### AVAILABLE DATA
━━━━━━━━

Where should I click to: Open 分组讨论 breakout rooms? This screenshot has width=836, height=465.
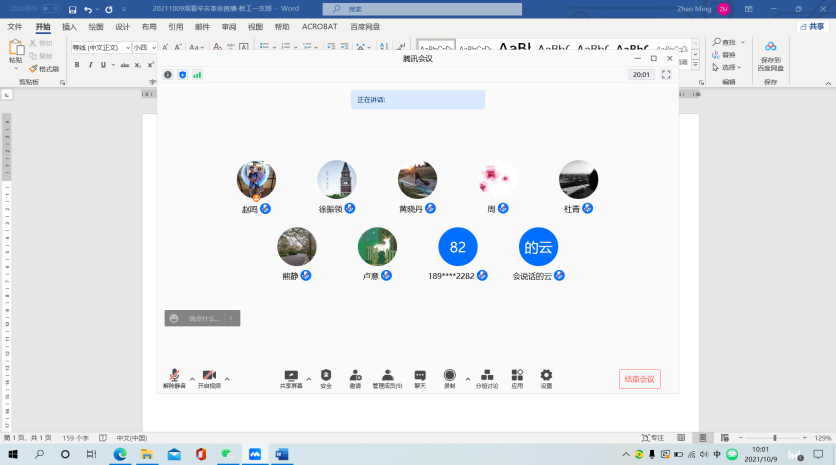click(487, 375)
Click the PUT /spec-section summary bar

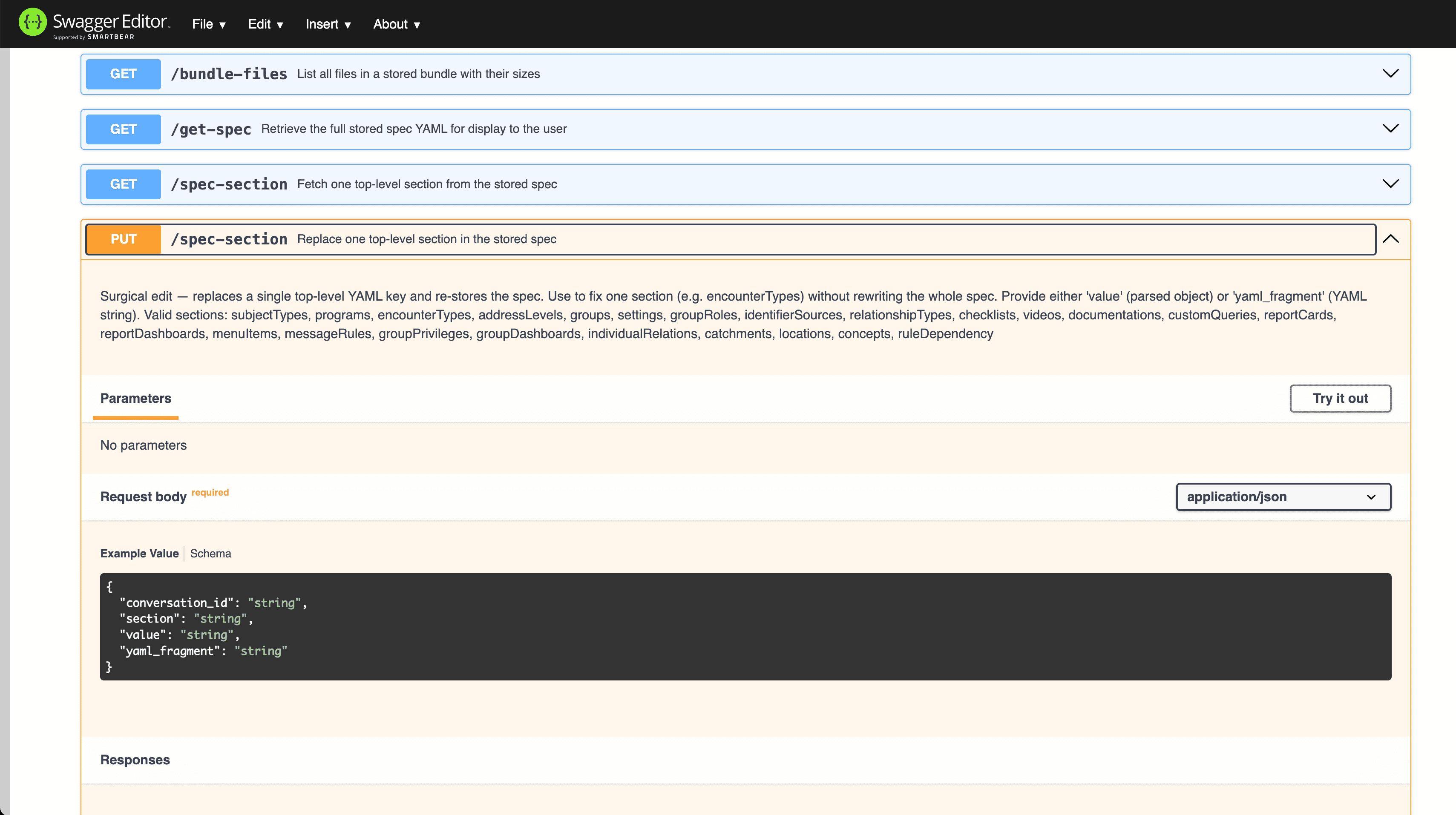coord(848,239)
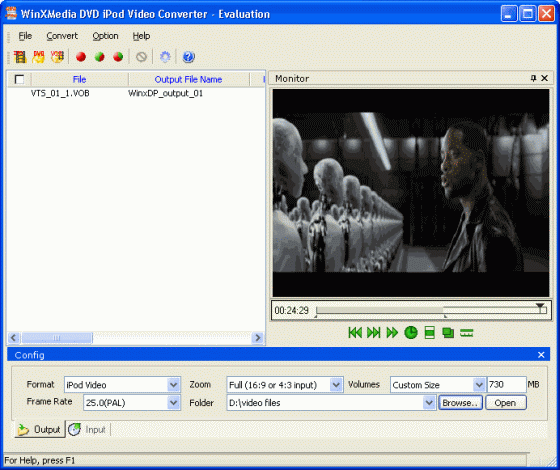
Task: Click the green skip-to-start playback icon
Action: (355, 333)

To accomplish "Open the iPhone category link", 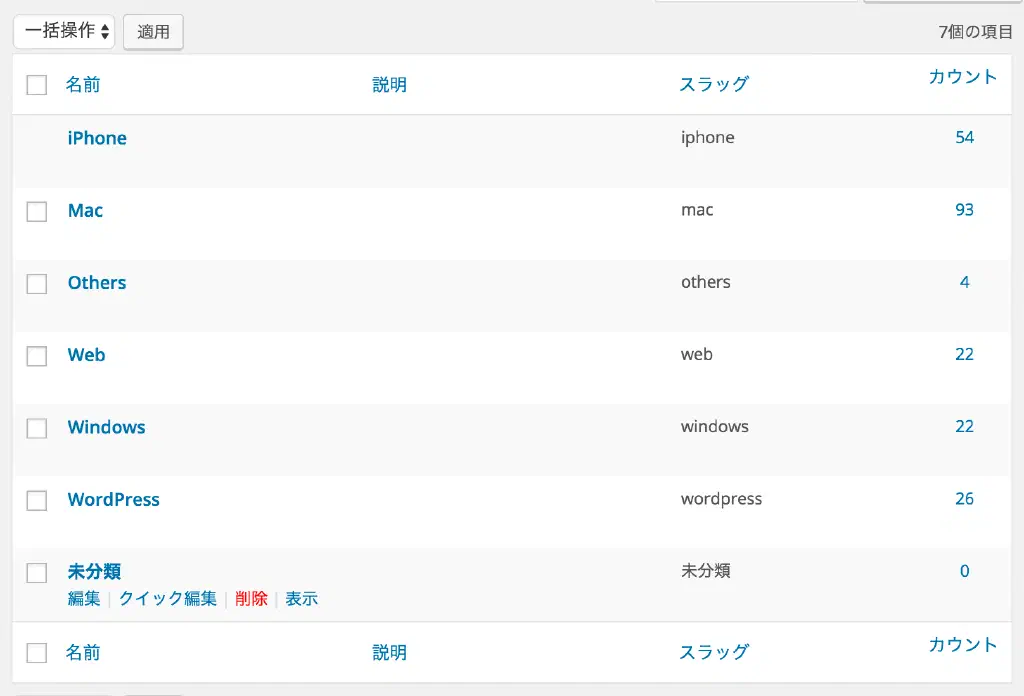I will click(97, 138).
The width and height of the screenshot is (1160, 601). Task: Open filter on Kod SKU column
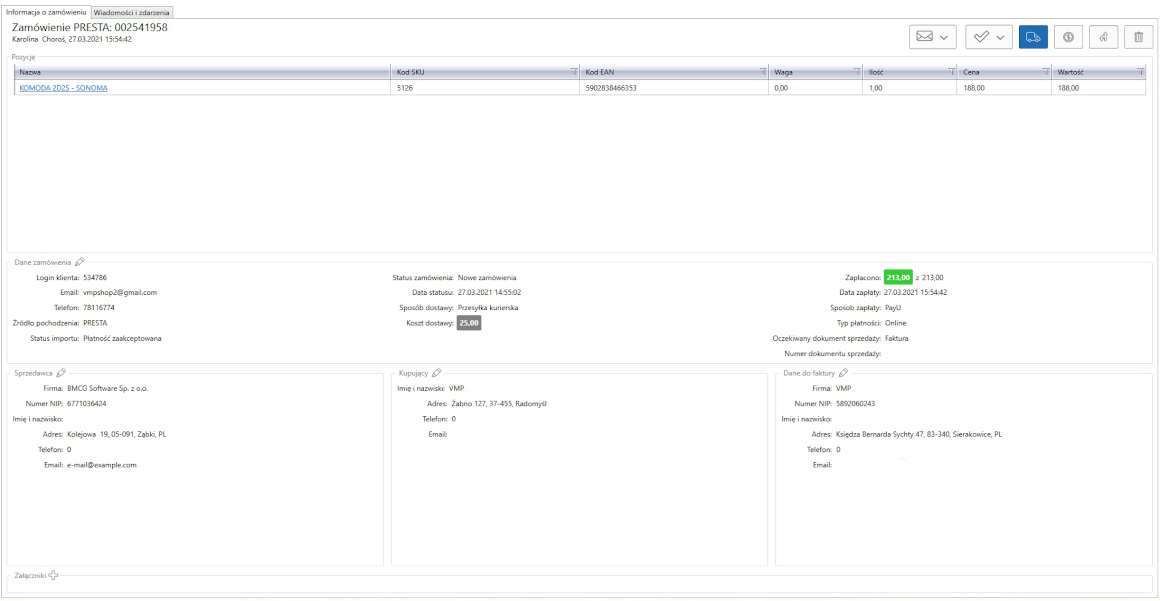(x=574, y=73)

━━━━━━━━

### INSTRUCTION
Retype everything from the start of the records down to the line that contains "Action: (355, 333)", including that line, and leave out the pictures.

### COMPLETE RESPONSE
Where should I click to: Open 分组讨论 breakout rooms? This screenshot has width=836, height=465.
click(487, 375)
Click the PUT /spec-section summary bar

coord(848,239)
Task: Click the green skip-to-start playback icon
Action: (355, 333)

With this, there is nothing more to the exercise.